Unless you never look up while you’re walking (and that’s totally possible given that most of us are New Yorkers here…), it’s quite hard not to notice all the new glass, steel and concrete that’s going up all over the city. New development has been booming throughout New York City for the past couple of years, and the inventory has pretty much hit critical mass.
The thought of an all new building can be alluring – new appliances, new floors, new bathrooms, new windows, new…well…everything.
But unlike resales, new development is a different kind of animal. So before you go skipping into one of the many glitzy (and admittedly super fun) sales offices, let’s get you clear on how they differ from your usual condo sale.
In a new development, there are certain costs that buyers are expected to pay that you wouldn’t ordinarily have to pay in a resale transaction. They tend to be the following:
And this isn’t an exhaustive list. There could be more.
Because of these extras, you’ll need to budget a higher amount for your closing costs – more like 5% to 6% as opposed to 2 to 4%.
Banks tend to be a bit hesitant to lend in new projects. In fact, most want to see the building at least 50% in contract before they’ll agree to finance any purchases in the building.
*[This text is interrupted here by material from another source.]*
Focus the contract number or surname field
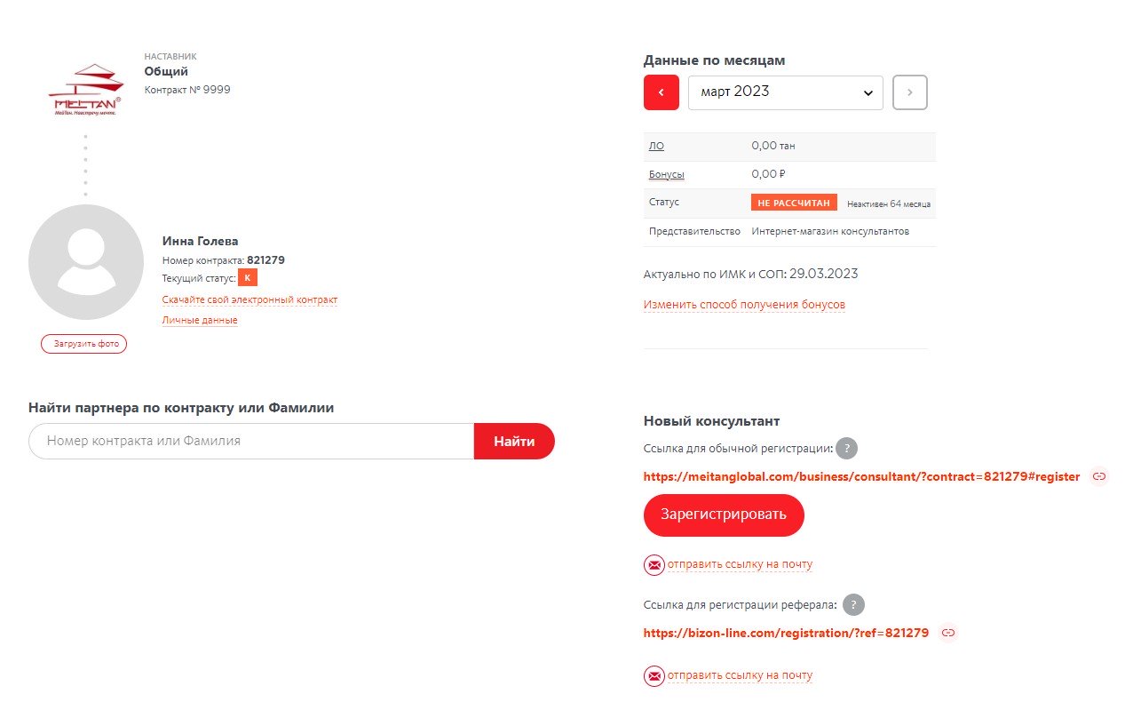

Frequently, the developer may have a couple of preferred lenders as part of the project so financing will be available. But unless it’s at least 50% sold, you’re likely to be limited to the sponsor’s options (and some portfolio lenders), who might want a higher interest rate.
Occupancy estimates are just that – estimates. Even the absolute best of developers can experience delays, especially since they’re dependent upon approvals from the Department of Buildings. A building can be pretty much ready to go but you still won’t be able to move-in until the Department of Buildings grants it a certificate of occupancy. And oftentimes, they have a lot on their plate which can cause big delays.
Construction issues can and do happen, even with developers that have stellar reputations. Often, you can’t discover whether or not there’s an issue with something until someone uses it. And certain items (despite a thorough walk-through and inspection) won’t get used until someone actually lives in the apartment. Fortunately, your attorney can negotiate on your behalf to protect you in the event of such occurrences before you sign your contract. But, the bottomline is this – don’t be surprised if something doesn’t work properly, even though it’s new!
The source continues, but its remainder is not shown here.